El problema de fondo en esta situación no es técnico, más bien lo es cultural y es que el verdadero peligro no es que los artistas pierdan algunos o incluso todos sus trabajos. Lo que está en juego no es si la máquina puede lograr una escena convincente, porque ya lo hace y cada día mejor, la verdadera preocupación aquí es que posiblemente los espectadores no seguirán exigiendo que detrás de esa escena haya alguien que arriesgue algo de sí mismo, que deje un pedazo de su alma en su arte.

Y es que desde los griegos el arte se sostenía en un contrato implícito en el que cada uno de aquellos que participaban de su creación entregaban una parte de su persona. Esa exposición constituía el valor de la obra. Y es que para el público, particularmente el no especializado, resulta sencillo emocionarse con una síntesis perfecta producida por un algoritmo y hasta conmoverse hasta las lágrimas con un rostro que nunca existió, pero esa emoción no implica la presencia de una vida detrás, ni la huella de un cuerpo que se expuso frente a otros.

En este punto, resulta conveniente recordar que la primera Blade Runner proponía una diferencia esencial que distinguía a los humanos de los replicantes, no era la inteligencia ni la fuerza, (que por supuesto era superior en estos seres sintéticos) sino la capacidad de responder con empatía, aunque irónicamente, esa cualidad pertenecía cada vez menos a los humanos. Ese matiz ayuda a comprender que lo que está en juego hoy no es solo una disputa tecnológica, sino el contrato social que permite al espectador reconocer en el actor o en el escritor a un interlocutor real, alguien que arriesga algo de sí mismo, que pone una parte de su alma en cada cosa que hace. Si ese contrato se sustituye por un archivo reutilizable, entonces la experiencia estética pierde el sentido, aunque la emoción superficial subsista, tal como sucedía con las feelies que describe Huxley en Un mundo feliz.

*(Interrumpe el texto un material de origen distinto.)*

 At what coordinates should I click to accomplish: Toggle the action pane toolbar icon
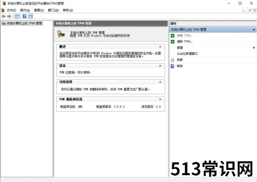(x=30, y=16)
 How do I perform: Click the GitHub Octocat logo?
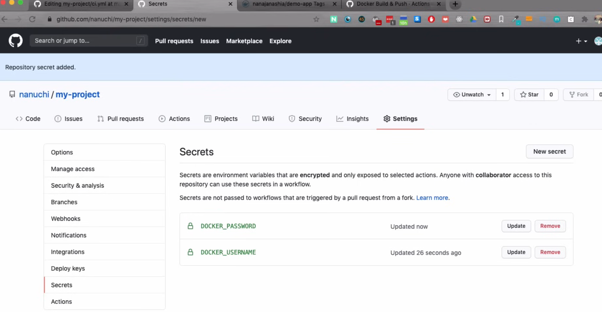click(x=15, y=41)
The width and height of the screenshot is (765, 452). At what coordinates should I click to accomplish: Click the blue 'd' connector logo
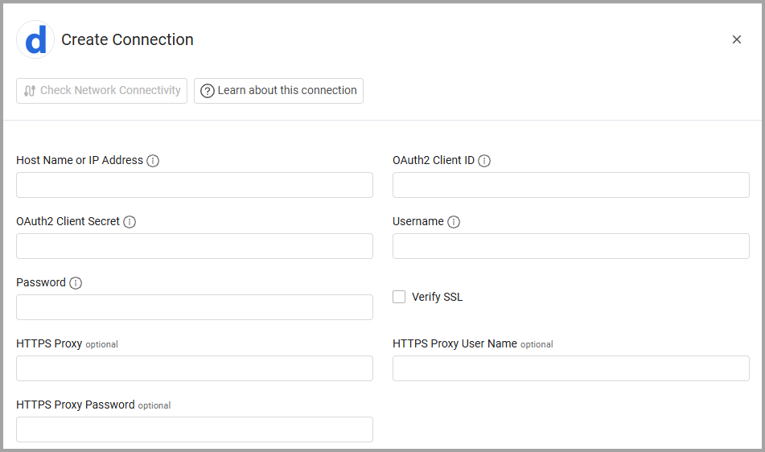[35, 40]
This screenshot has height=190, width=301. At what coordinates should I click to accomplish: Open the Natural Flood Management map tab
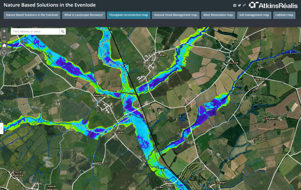(x=176, y=15)
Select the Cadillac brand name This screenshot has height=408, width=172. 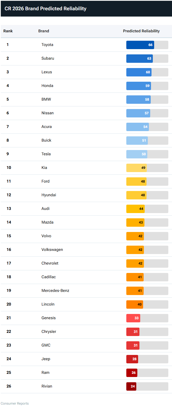pos(49,277)
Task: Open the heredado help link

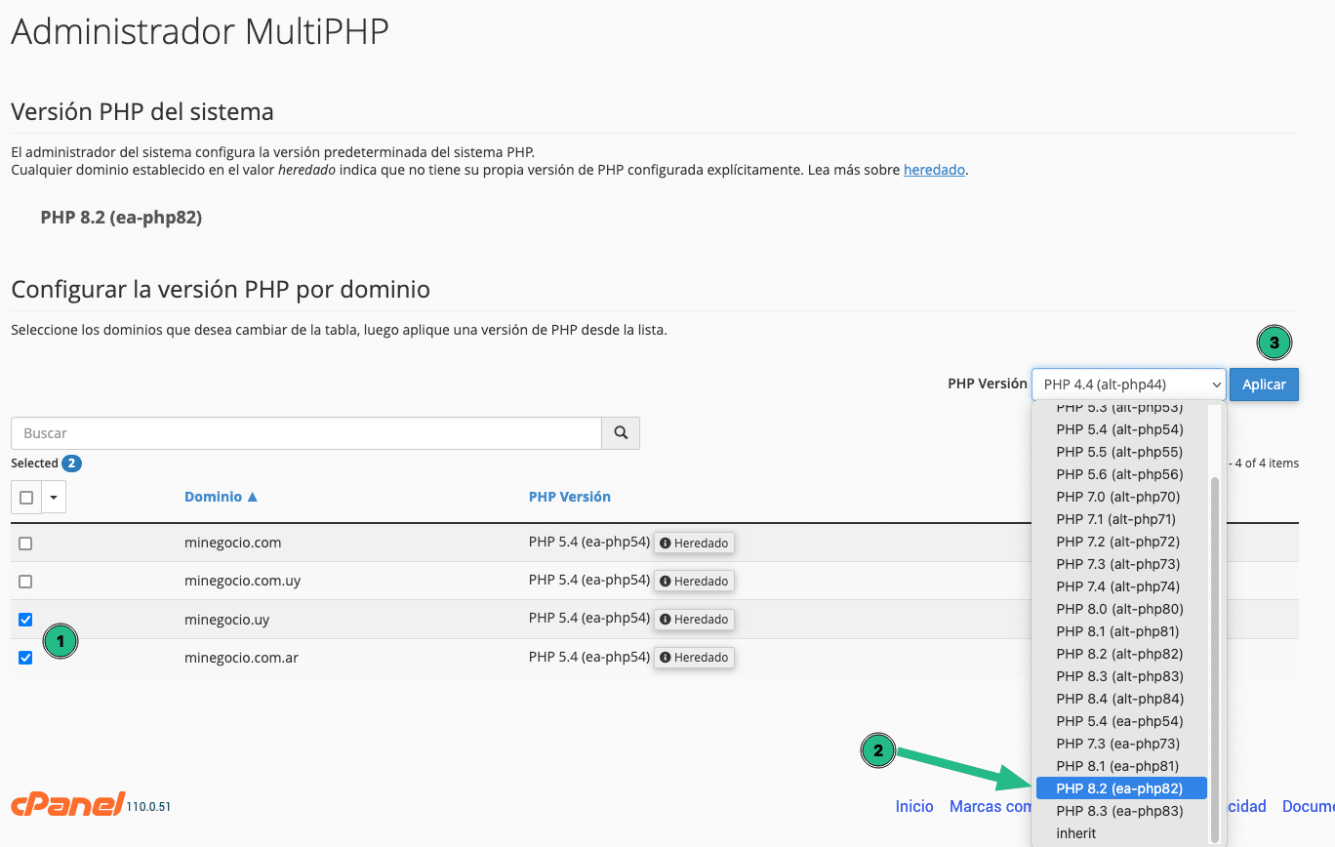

El riesgo entonces no es el fin del arte, sino su banalización. Huxley imaginó en Un mundo feliz un régimen donde el control se ejercía administrando el placer; Orwell, en 1984, uno donde bastaba con reducir el lenguaje para reducir lo pensable. En ambos casos, lo esencial era la estandarización. Con la implementación de la inteligencia artificial en cada vez más aspectos de nuestra vida se corre el mismo riesgo: inundar el mercado con obras apenas buenas, correctas, agradables a las masas, pero sin singularidad, la repetición de la misma fórmula una y otra y otra vez. Esta abundancia amenaza con saturar la sensibilidad hasta que se pierda la capacidad de distinguir lo excepcional de lo ordinario.

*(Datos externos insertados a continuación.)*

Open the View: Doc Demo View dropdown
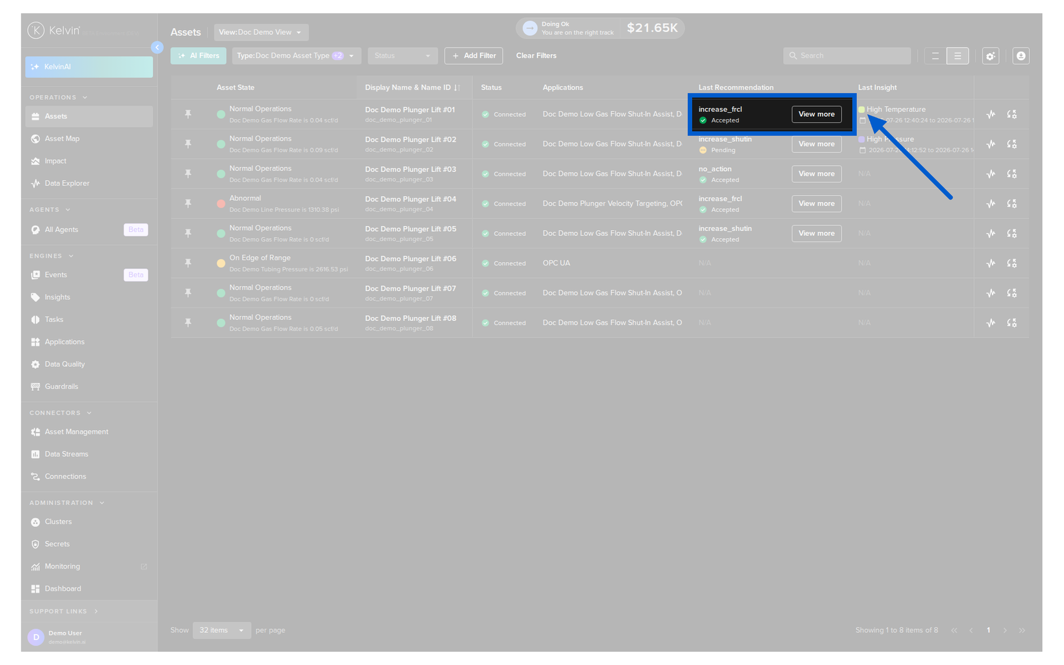The height and width of the screenshot is (665, 1064). pyautogui.click(x=261, y=32)

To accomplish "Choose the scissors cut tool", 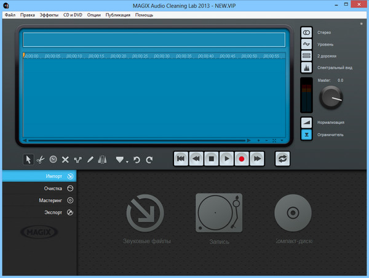I will 41,159.
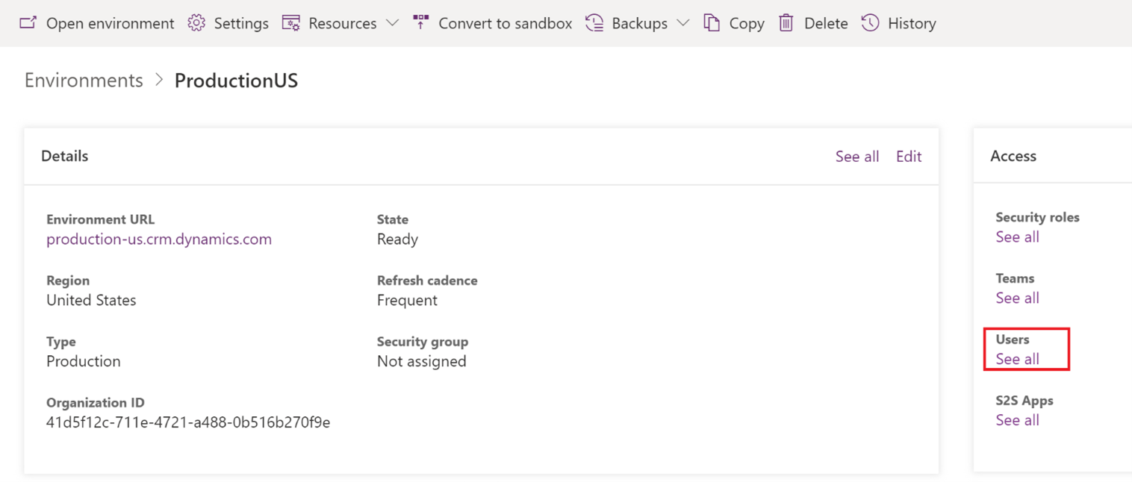Go back to Environments breadcrumb
Viewport: 1132px width, 482px height.
point(84,81)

En este sentido, la defensa de los oficios creativos no debería formularse como una diatriba romántica contra la técnica, sino como una política práctica de límites y responsabilidades. Lo humano se sostiene en tanto decisión que organiza la abundancia, en tanto criterio que elige qué vale y qué no, en tanto contrato que impide que la semejanza se use sin consentimiento y que obliga a reconocer que una voz o un rostro no son simples insumos, sino fragmentos de una vida. El futuro del cine y de la literatura no depende de frenar a la IA, porque eso es imposible y además innecesario, se trata de decidir cómo queremos integrarla, qué reglas fijaremos para su uso y qué criterios de gusto formaremos en quienes consumen sus productos.

Lo que está en juego, en suma, es la continuidad de la cultura como espacio donde alguien responde por lo que hace y alguien más sabe a quién debe esa respuesta. Actuar después del algoritmo significa aceptar la potencia de la herramienta, pero negarse a que la herramienta se convierta en el único horizonte; significa escribir, con apoyo técnico si se desea, pero sin abdicar del juicio; significa filmar con nuevos recursos, pero preservando el riesgo que da sentido a la actuación. Si la presencia humana conserva su lugar como núcleo de la experiencia, el cine y la literatura seguirán siendo territorios donde se produce algo más que entretenimiento: seguirán siendo prácticas donde una vida se expone, otra la recibe, y ambas encuentran un sentido que ninguna máquina, podrá nunca garantizar.